TALLER 6
El Bambú Japonés (leyenda
tradicional)
Érase una vez dos agricultores
que, camino al mercado, se pararon en el puesto del viejo vendedor de semillas
sorprendidos por unas que nunca habían visto antes.
— Mercader, ¿qué semillas son
estas? —preguntó uno de ellos.
— Son semillas de bambú y son
muy especiales —contestó el mercader.
— ¿Y por qué son tan
especiales? — indagó el otro.
— Es difícil de explicar.
Llévenlas y luego ya verán ustedes mismos. Además, sólo necesitan agua y abono
— les respondió.
Los dos agricultores, curiosos
e intrigados, decidieron llevarse un puñado cada uno. ¿Cuál sería el secreto
que escondían? ¿En qué se convertirían?
Una vez en sus tierras, los
agricultores las plantaron y siguiendo las indicaciones del mercader, empezaron
a regarlas y a abonarlas con dedicación. Pero pasaban los días, las semanas y
los meses y, mientras las demás semillas ya habían crecido (y sus plantas dado
sus frutos), las de bambú no germinaban, no pasaba nada.
Entonces, uno de los
agricultores, muy enfadado de estar trabajando en vano, le dijo al otro:
— Aquel viejo mercader nos
engañó. ¡De estas semillas jamás saldrá nada!
Y entonces, preso de la rabia,
decidió dejar de cuidarlas. Aun así, y aunque tampoco daba saltos de alegría,
su amigo decidió que seguiría regando y abonando las semillas como un último
acto de fe y porque, al estar dentro de su rutina, no le costaba mayores
sacrificios.
Siguieron pasaron los meses. Y
luego un año entero. Y dos. y tres… Hasta siete — sí, siete — cuando entonces,
sucedió la magia y, en sólo seis semanas, el bambú creció, creció y creció…

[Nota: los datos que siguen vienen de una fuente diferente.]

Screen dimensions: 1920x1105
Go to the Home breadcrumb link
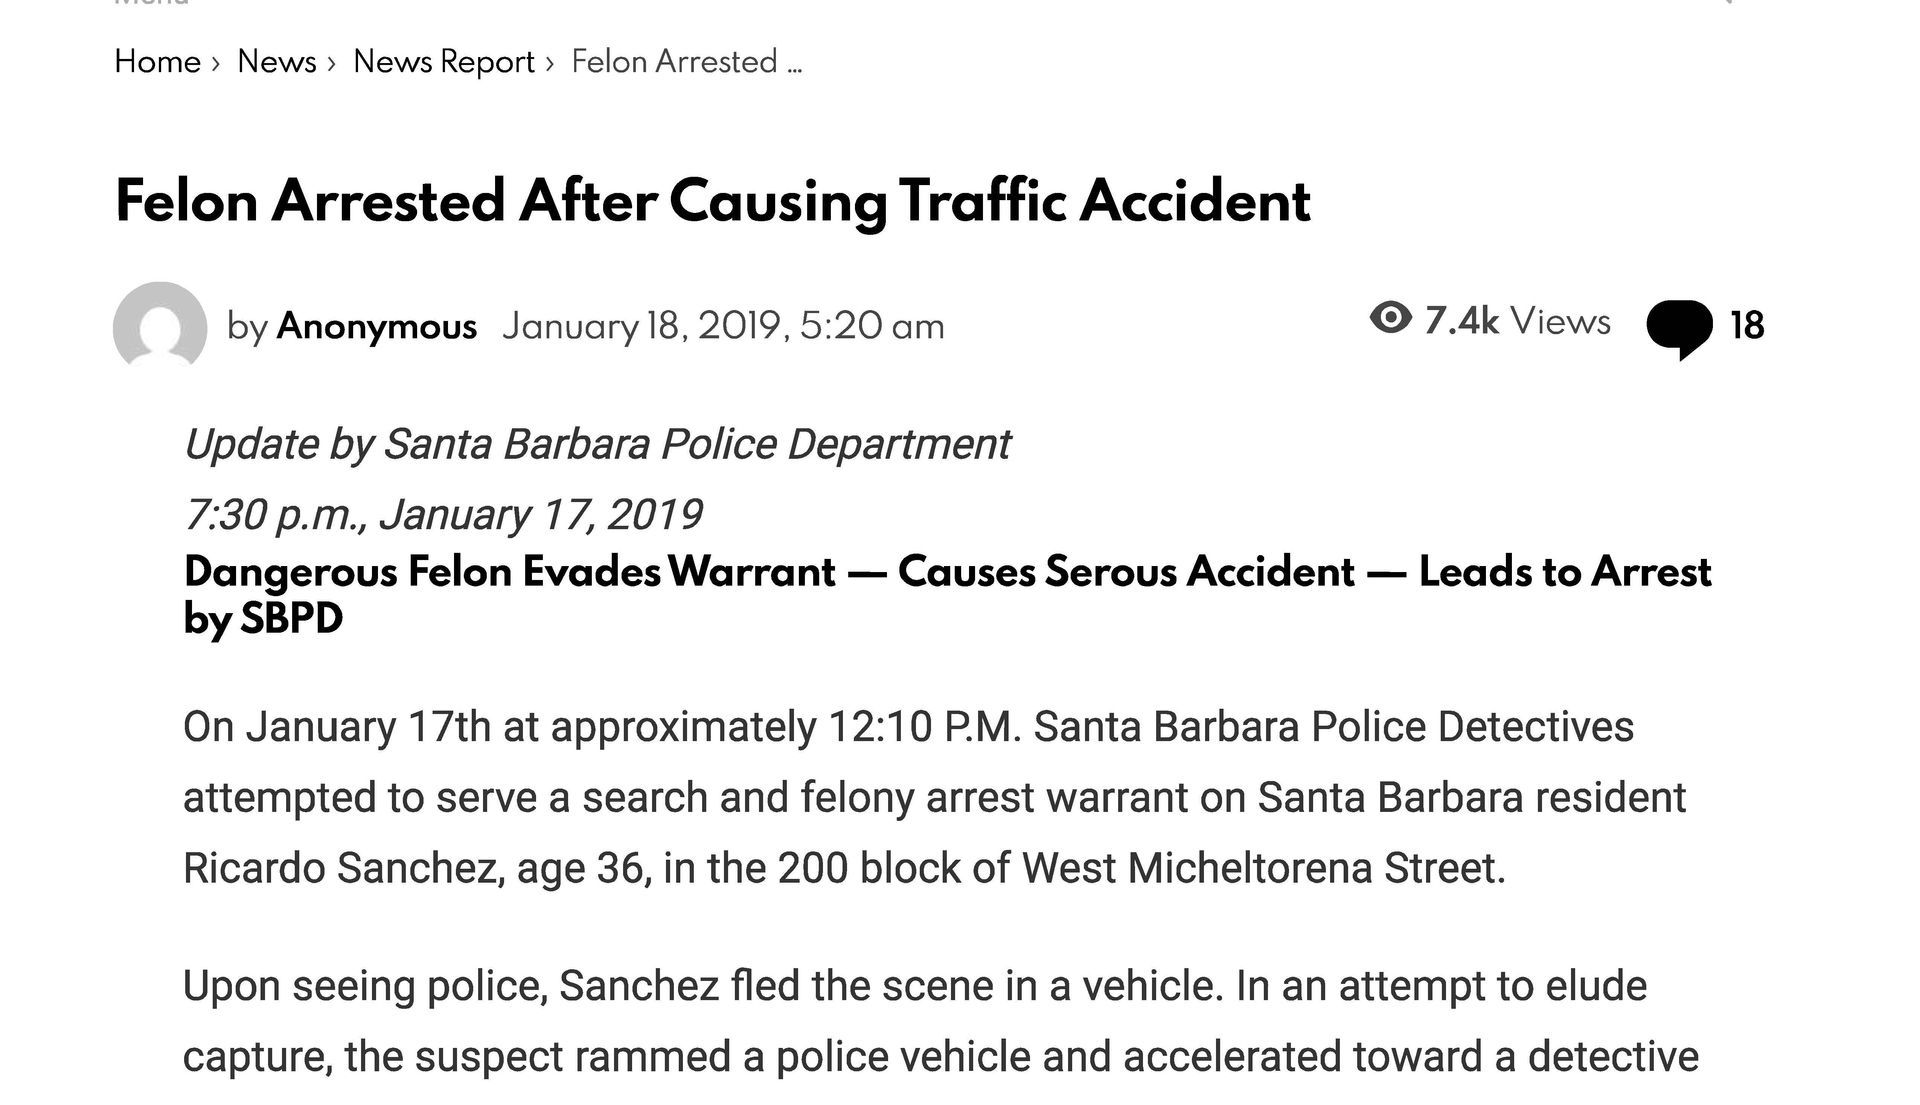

hasta los 30 metros. ¿Cómo era posible que tardara siete años en germinar y que
en sólo seis semanas pudiera alcanzar ese gran tamaño? ¿Era eso viable?
Pues claro que no. En
realidad, las semillas necesitaron siete años y seis semanas. En los siete
primeros años, el bambú tuvo que generar un sistema de raíces complejo y
necesario para luego poder crecer de una forma tan rápida. No estaba inactivo,
estaba preparándose.
Actividad
1. Escriba
el cuento en el cuaderno.
2. Realice
una reflexión de una página.
3. Realice
la historieta del cuento en diez cuadros.